▶ ФРАГМЕНТ ТЕКСТА
•••••
В «Золотой лихорадке» раздвоение станет ведущим художественным принципом. Это будет закреплено соединением противоречия между щегольской верхней частью одежды и лохмотьями, в которые одет герой ниже пояса. Одновременно активную роль играют противоречия между одеждой и жестом. Пока герой — одетый в лохмотья бродяга-золотоискатель, его жесты обличают безукоризненного джентльмена. Но как только он становится миллионером и напяливает на себя роскошные одежды, он превращается в бродягу:
вульгарное почесывание разных частей тела, неуклюжие жесты — все выдает несоответствие одежды и роли. Здесь же появляется очень важный в последующих фильмах прием потери и обретания памяти в зависимости от того, какую роль исполняет в фильмах герой.
Вставной эпизод с танцующей куколкой, составленной из двух хлебцев, которую Чарли заставляет выполнять изысканные танцы и разнообразные движения, не имеет, казалось бы, прямого отношения к сюжету (он вставлен как забава, которой предается нищий герой, напрасно ожидая в гости кокетливую героиню). Однако на самом деле эпизод этот является ключом ко всему фильму. В нем перед зрителем предстает внутренний Чарли, воплощенное изящество и артистизм, оживляющий комическую, грубую и примитивную структуру. Весь эпизод — победа сущности над внешностью. Без него благополучная концовка фильма была бы примитивной данью киноусловности. Он придает концу фильма характер утопической надежды на возможность счастья.
•••••
[Сохранённые данные]
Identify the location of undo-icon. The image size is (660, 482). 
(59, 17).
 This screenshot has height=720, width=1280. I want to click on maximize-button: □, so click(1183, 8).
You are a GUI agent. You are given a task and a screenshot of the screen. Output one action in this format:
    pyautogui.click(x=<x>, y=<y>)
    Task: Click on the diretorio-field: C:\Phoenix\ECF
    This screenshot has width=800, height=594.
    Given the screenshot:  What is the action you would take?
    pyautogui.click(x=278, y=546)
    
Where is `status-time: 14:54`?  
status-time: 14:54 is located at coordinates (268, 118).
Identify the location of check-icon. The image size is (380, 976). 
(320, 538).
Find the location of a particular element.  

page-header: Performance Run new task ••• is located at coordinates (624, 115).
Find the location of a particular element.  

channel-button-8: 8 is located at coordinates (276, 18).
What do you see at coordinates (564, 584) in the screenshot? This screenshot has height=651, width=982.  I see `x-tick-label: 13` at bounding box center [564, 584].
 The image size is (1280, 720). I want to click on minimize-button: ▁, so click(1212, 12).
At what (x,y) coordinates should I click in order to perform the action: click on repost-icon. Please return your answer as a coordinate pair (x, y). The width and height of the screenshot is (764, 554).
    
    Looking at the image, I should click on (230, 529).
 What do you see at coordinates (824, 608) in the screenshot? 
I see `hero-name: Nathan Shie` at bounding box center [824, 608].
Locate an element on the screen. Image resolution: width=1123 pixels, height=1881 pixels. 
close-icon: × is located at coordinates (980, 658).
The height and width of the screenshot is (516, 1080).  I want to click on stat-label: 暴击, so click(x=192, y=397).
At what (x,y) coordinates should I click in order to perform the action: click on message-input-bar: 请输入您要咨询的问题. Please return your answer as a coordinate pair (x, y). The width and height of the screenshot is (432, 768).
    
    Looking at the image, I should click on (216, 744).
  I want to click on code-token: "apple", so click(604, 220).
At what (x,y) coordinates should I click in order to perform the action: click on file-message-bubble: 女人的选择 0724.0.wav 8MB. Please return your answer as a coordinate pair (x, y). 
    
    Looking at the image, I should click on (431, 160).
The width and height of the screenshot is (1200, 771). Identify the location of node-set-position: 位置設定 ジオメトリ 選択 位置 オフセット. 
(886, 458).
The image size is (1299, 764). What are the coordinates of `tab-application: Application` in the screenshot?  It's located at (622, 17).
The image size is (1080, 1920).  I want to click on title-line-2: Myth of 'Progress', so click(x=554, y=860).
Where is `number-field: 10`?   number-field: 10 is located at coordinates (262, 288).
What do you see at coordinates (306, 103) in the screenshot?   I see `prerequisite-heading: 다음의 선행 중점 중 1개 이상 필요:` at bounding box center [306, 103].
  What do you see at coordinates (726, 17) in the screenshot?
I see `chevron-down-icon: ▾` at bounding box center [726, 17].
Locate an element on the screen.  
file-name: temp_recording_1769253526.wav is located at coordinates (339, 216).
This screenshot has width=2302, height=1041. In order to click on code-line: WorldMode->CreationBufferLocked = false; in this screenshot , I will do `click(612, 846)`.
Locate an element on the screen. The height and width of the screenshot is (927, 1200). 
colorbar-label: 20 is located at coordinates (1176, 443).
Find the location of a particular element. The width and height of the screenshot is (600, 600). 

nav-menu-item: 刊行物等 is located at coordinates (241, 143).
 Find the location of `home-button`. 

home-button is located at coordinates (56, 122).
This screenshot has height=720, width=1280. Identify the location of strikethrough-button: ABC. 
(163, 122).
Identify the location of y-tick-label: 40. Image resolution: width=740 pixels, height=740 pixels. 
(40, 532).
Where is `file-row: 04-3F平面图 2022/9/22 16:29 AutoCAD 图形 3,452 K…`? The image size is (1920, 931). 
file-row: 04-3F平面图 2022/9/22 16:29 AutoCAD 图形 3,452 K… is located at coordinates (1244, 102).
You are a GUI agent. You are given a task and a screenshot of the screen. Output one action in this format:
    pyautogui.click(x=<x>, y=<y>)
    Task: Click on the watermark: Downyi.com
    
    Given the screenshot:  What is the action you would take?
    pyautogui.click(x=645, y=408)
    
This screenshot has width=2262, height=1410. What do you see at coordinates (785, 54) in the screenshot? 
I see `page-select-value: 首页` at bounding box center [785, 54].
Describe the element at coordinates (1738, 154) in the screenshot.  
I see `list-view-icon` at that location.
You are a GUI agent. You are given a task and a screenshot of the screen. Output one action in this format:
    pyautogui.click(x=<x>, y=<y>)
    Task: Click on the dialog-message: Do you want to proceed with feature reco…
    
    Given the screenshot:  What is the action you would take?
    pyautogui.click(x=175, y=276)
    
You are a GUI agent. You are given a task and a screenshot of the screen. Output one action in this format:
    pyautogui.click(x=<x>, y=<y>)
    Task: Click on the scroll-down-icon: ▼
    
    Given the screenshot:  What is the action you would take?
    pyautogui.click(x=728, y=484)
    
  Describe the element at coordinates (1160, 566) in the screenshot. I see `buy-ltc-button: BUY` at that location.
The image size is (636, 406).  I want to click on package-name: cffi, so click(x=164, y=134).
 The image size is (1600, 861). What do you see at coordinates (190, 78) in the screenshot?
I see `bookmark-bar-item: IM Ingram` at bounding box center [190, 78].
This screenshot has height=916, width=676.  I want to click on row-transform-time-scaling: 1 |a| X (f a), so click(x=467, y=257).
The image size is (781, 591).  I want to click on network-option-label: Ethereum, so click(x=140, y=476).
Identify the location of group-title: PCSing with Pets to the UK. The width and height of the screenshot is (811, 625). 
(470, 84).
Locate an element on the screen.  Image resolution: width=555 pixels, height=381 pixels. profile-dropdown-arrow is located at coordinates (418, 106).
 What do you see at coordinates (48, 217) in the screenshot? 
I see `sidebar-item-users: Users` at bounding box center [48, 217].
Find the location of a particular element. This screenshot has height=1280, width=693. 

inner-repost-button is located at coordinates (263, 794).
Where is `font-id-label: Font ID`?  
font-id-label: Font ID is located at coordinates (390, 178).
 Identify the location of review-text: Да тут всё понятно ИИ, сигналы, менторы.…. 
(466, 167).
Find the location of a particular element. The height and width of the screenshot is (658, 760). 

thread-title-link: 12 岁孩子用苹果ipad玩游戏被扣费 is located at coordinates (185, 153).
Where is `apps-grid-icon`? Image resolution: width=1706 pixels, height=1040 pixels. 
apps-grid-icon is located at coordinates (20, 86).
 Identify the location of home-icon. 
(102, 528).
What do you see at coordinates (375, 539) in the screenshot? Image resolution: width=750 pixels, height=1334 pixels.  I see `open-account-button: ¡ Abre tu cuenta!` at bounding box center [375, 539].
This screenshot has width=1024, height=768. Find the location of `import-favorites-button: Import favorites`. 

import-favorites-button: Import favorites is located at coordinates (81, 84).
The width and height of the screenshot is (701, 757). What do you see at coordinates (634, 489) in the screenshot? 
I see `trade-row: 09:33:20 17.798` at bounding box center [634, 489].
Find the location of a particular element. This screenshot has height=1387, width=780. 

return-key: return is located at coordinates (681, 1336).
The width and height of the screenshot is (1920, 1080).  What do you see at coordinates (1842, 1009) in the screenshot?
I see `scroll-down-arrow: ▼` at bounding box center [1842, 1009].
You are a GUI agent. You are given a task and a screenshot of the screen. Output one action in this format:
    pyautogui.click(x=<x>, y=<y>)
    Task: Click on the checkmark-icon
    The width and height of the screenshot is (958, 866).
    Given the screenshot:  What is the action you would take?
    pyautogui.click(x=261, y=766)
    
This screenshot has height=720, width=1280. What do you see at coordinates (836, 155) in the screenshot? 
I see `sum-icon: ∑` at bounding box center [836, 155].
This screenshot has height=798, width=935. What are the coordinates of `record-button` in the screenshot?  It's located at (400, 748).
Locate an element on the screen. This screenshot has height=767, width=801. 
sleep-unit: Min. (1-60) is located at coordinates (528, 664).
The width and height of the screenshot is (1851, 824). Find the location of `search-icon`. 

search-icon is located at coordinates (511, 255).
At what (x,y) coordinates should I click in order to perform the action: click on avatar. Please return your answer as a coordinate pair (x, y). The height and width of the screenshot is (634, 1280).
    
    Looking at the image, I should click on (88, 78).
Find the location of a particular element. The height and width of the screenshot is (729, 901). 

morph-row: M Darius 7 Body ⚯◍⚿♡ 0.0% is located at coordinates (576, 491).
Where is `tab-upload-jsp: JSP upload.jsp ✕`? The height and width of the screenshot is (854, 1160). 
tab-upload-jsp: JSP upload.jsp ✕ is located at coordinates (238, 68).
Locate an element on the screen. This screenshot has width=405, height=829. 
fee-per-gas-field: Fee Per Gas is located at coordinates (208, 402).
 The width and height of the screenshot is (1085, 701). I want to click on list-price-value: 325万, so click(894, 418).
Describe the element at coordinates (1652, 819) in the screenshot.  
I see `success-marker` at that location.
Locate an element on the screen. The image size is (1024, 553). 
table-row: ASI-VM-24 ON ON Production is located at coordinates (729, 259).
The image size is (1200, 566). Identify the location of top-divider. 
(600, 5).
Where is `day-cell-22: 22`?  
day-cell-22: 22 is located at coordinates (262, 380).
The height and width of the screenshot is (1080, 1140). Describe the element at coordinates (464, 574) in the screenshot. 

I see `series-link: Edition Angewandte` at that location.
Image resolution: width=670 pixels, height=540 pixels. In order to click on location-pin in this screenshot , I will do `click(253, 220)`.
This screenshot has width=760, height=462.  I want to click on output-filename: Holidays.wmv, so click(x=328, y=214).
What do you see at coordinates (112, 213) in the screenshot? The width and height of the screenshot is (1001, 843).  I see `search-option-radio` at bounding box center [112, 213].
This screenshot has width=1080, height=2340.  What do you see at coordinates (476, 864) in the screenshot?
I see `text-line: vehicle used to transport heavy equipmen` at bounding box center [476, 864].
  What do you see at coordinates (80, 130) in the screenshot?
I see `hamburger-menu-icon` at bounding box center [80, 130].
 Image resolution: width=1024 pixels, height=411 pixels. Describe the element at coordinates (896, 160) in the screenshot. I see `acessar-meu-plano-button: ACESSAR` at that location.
•••••
▶ ЗАДАНИЕ A
Выпишите из фрагмента о «Золотой лихорадке» отрывок между словами "Вставной эпизод с" и "на возможность счастья." включительно.
▶ ЗАДАНИЕ B
Оформите в виде JSON-списка строк строки сохранённых данных с самого начала и до строки с "The height and width of the screenshot is (516, 1080)." включительно. На каждую строку должен приходиться один элемент, пустые строки пропустите.

▶ ПИСЬМЕННЫЙ ОТВЕТ A
Вставной эпизод с танцующей куколкой, составленной из двух хлебцев, которую Чарли заставляет выполнять изысканные танцы и разнообразные движения, не имеет, казалось бы, прямого отношения к сюжету (он вставлен как забава, которой предается нищий герой, напрасно ожидая в гости кокетливую героиню). Однако на самом деле эпизод этот является ключом ко всему фильму. В нем перед зрителем предстает внутренний Чарли, воплощенное изящество и артистизм, оживляющий комическую, грубую и примитивную структуру. Весь эпизод — победа сущности над внешностью. Без него благополучная концовка фильма была бы примитивной данью киноусловности. Он придает концу фильма характер утопической надежды на возможность счастья.

▶ ПИСЬМЕННЫЙ ОТВЕТ B
[
  "Identify the location of undo-icon. The image size is (660, 482). ",
  "(59, 17).",
  " This screenshot has height=720, width=1280. I want to click on maximize-button: □, so click(1183, 8).",
  "You are a GUI agent. You are given a task and a screenshot of the screen. Output one action in this format:",
  "    pyautogui.click(x=<x>, y=<y>)",
  "    Task: Click on the diretorio-field: C:\\Phoenix\\ECF",
  "    This screenshot has width=800, height=594.",
  "    Given the screenshot:  What is the action you would take?",
  "    pyautogui.click(x=278, y=546)",
  "Where is `status-time: 14:54`?  ",
  "status-time: 14:54 is located at coordinates (268, 118).",
  "Identify the location of check-icon. The image size is (380, 976). ",
  "(320, 538).",
  "Find the location of a particular element.  ",
  "page-header: Performance Run new task ••• is located at coordinates (624, 115).",
  "Find the location of a particular element.  ",
  "channel-button-8: 8 is located at coordinates (276, 18).",
  "What do you see at coordinates (564, 584) in the screenshot? This screenshot has height=651, width=982.  I see `x-tick-label: 13` at bounding box center [564, 584].",
  " The image size is (1280, 720). I want to click on minimize-button: ▁, so click(1212, 12).",
  "At what (x,y) coordinates should I click in order to perform the action: click on repost-icon. Please return your answer as a coordinate pair (x, y). The width and height of the screenshot is (764, 554).",
  "    Looking at the image, I should click on (230, 529).",
  " What do you see at coordinates (824, 608) in the screenshot? ",
  "I see `hero-name: Nathan Shie` at bounding box center [824, 608].",
  "Locate an element on the screen. Image resolution: width=1123 pixels, height=1881 pixels. ",
  "close-icon: × is located at coordinates (980, 658).",
  "The height and width of the screenshot is (516, 1080).  I want to click on stat-label: 暴击, so click(x=192, y=397)."
]